## DATA FOR PROCESSING
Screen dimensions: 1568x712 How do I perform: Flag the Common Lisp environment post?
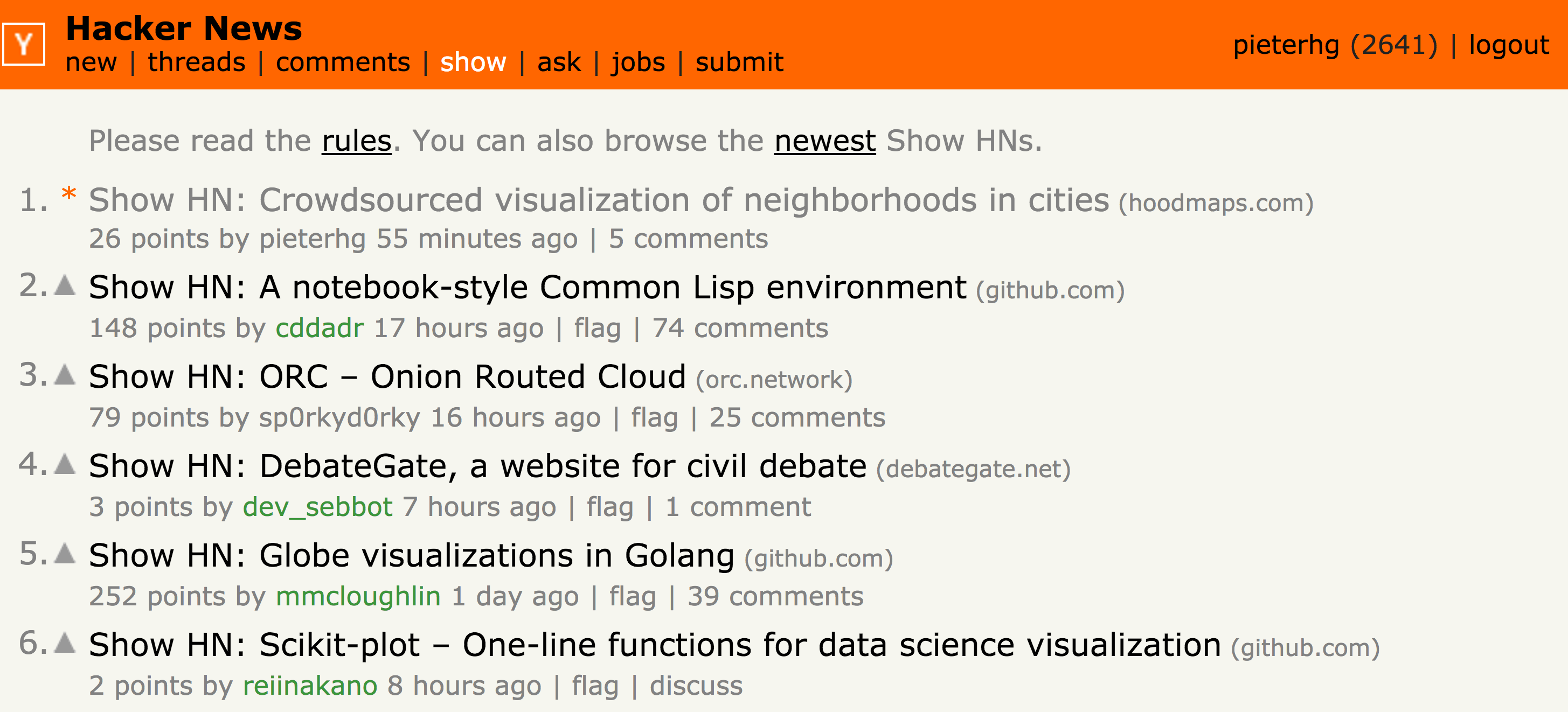tap(597, 329)
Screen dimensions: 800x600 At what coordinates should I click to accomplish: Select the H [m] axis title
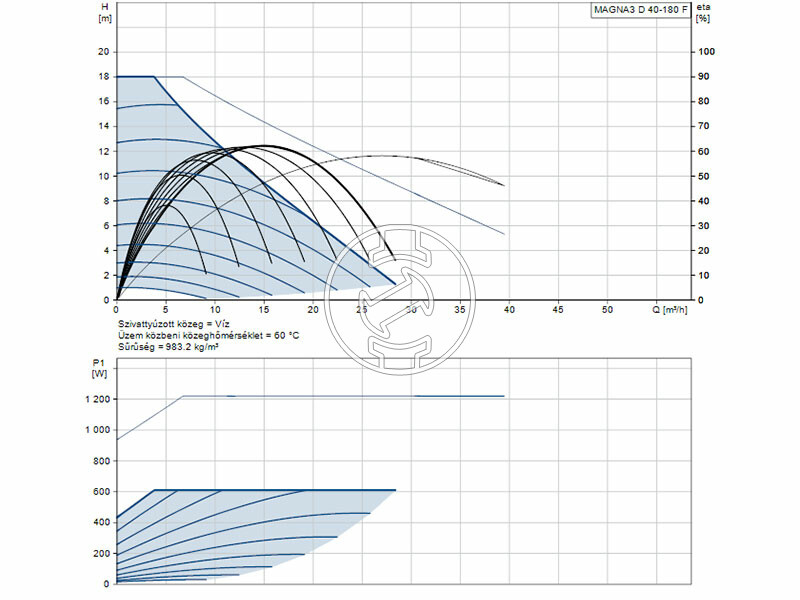(x=106, y=14)

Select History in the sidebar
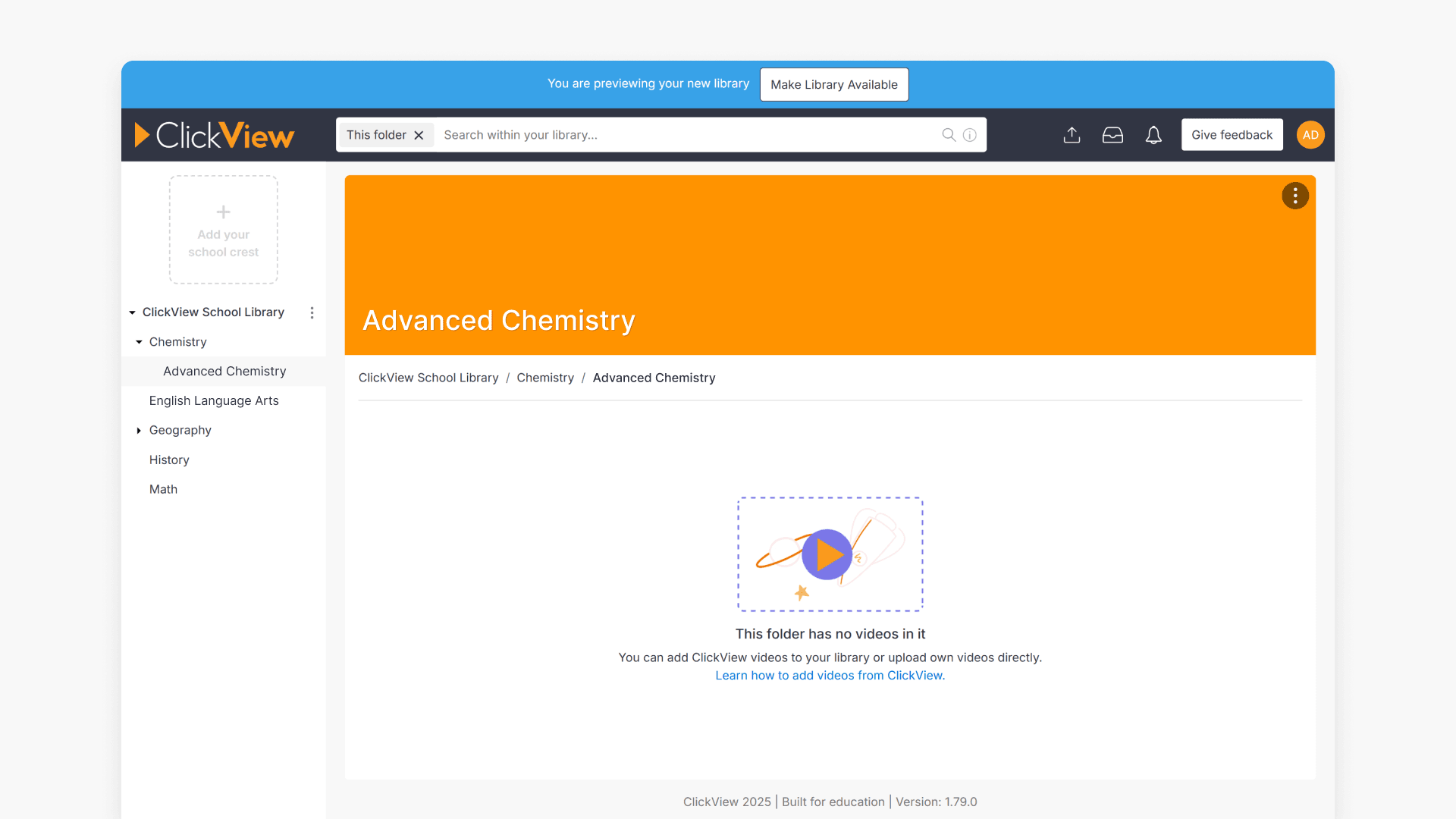(x=169, y=460)
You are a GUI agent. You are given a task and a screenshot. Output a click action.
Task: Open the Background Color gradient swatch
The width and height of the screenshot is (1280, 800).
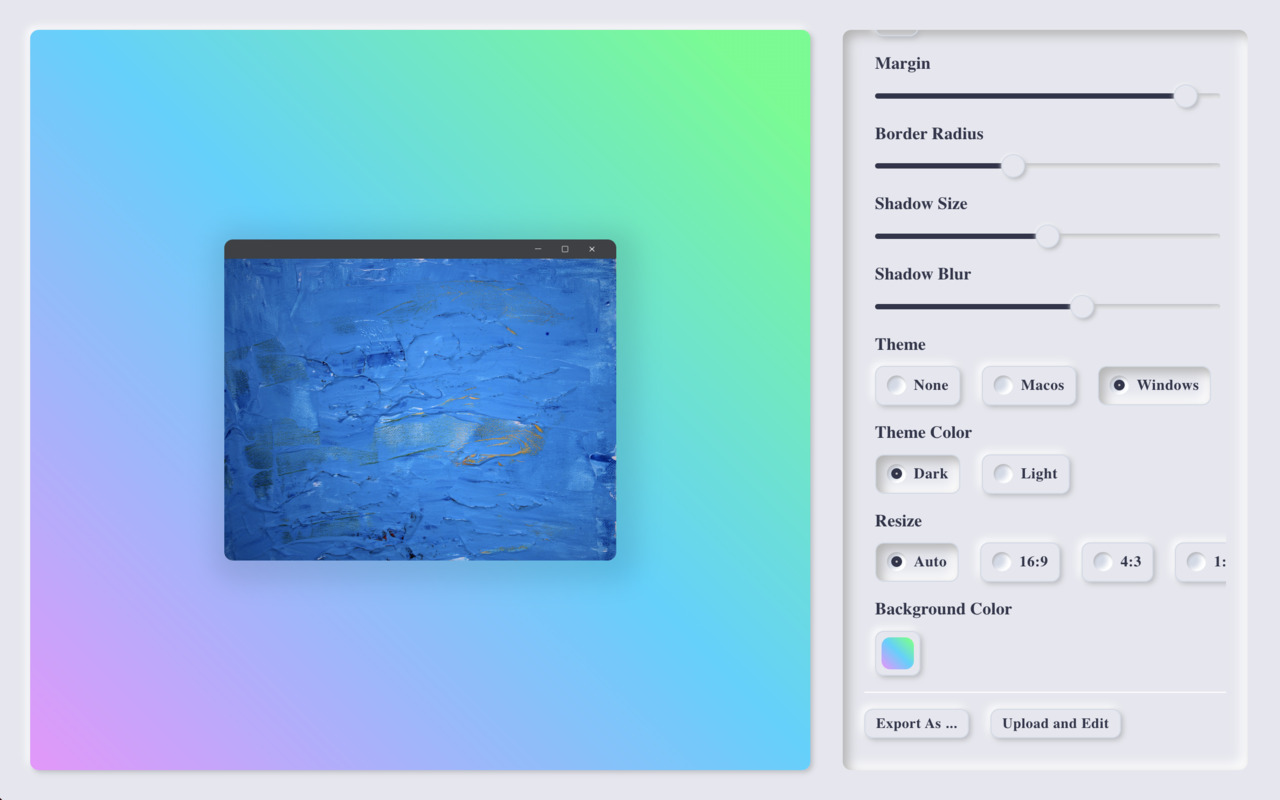898,653
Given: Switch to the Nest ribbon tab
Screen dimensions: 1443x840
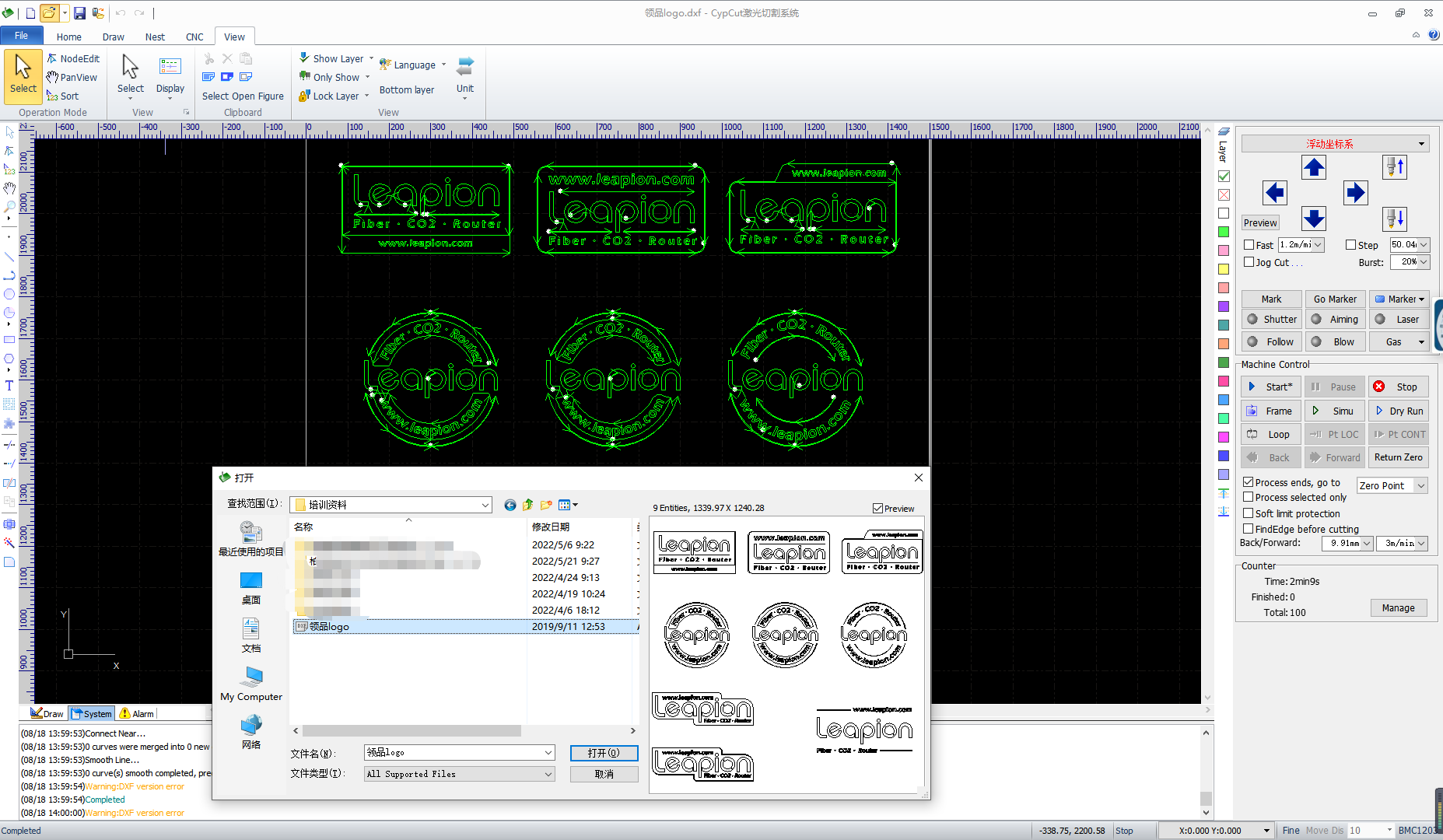Looking at the screenshot, I should (155, 37).
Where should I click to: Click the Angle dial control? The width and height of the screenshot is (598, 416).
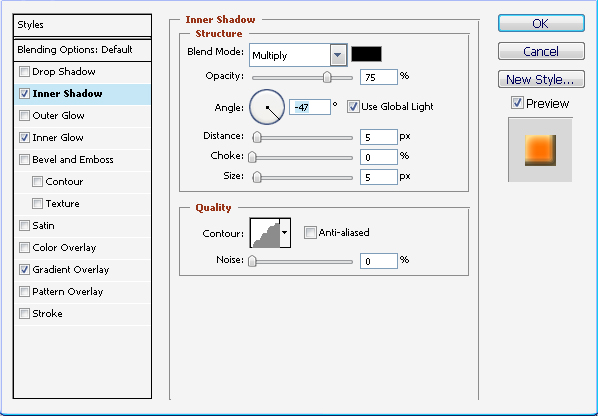pos(267,107)
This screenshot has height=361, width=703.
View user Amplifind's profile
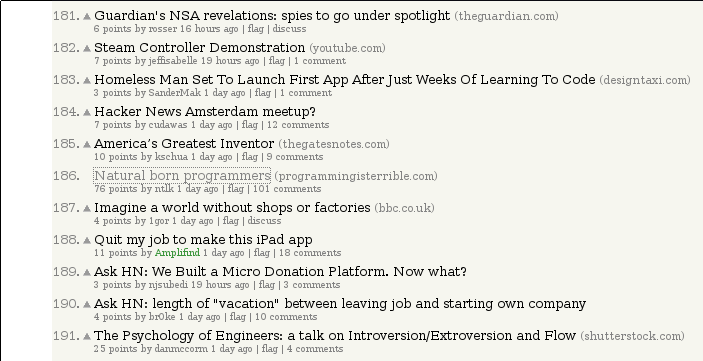click(x=177, y=253)
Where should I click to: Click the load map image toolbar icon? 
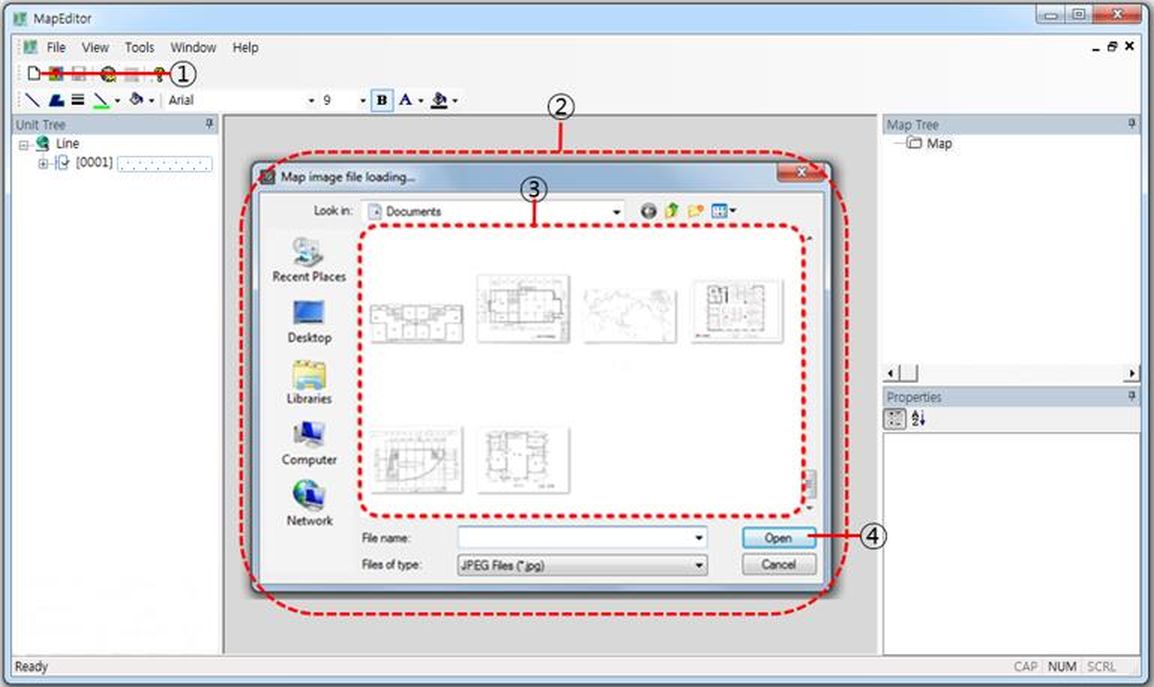click(56, 73)
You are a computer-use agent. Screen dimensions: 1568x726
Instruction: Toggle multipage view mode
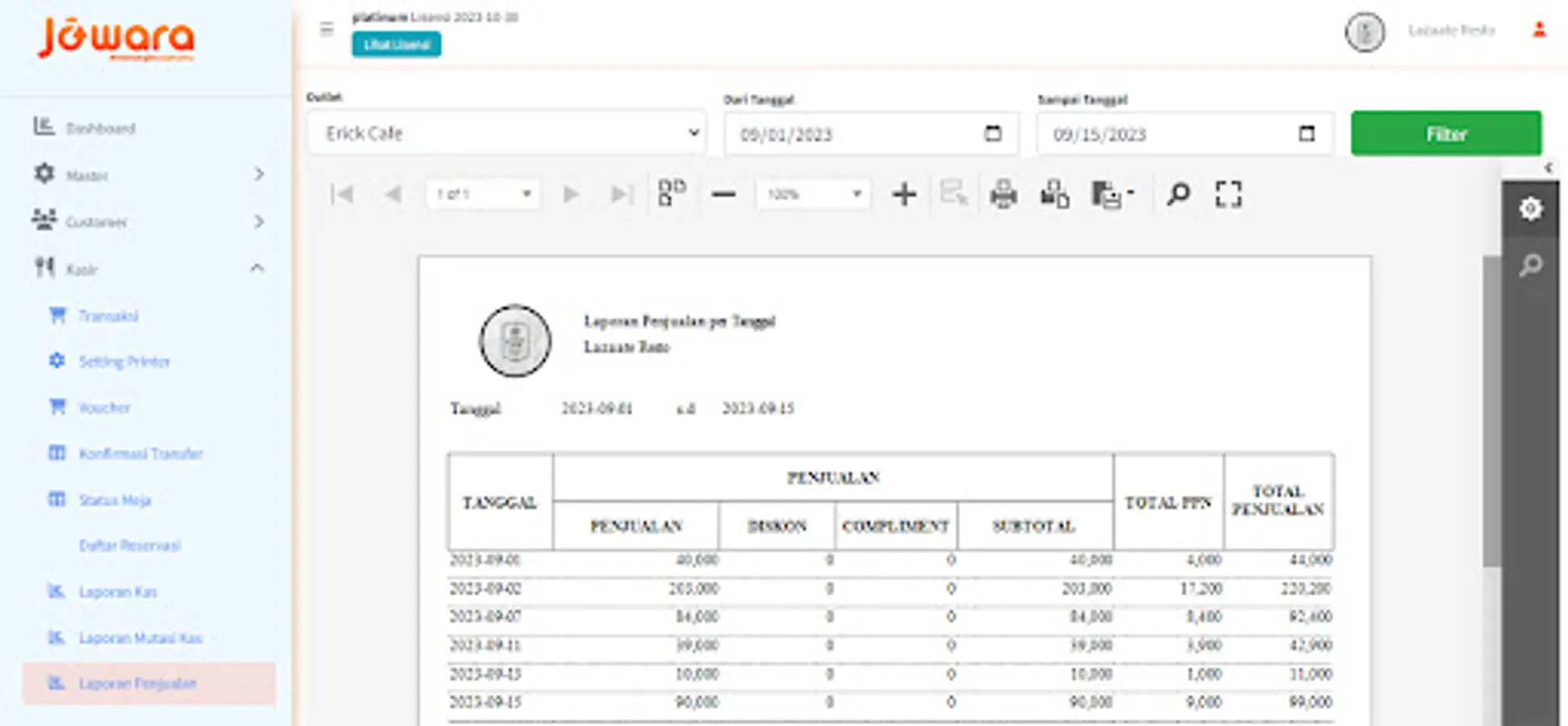click(671, 194)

## INSTRUCTIONS FOR THE TASK
After the lines above, state how many of them contain the string "Select". Give only the number.

## TASK ANSWER
2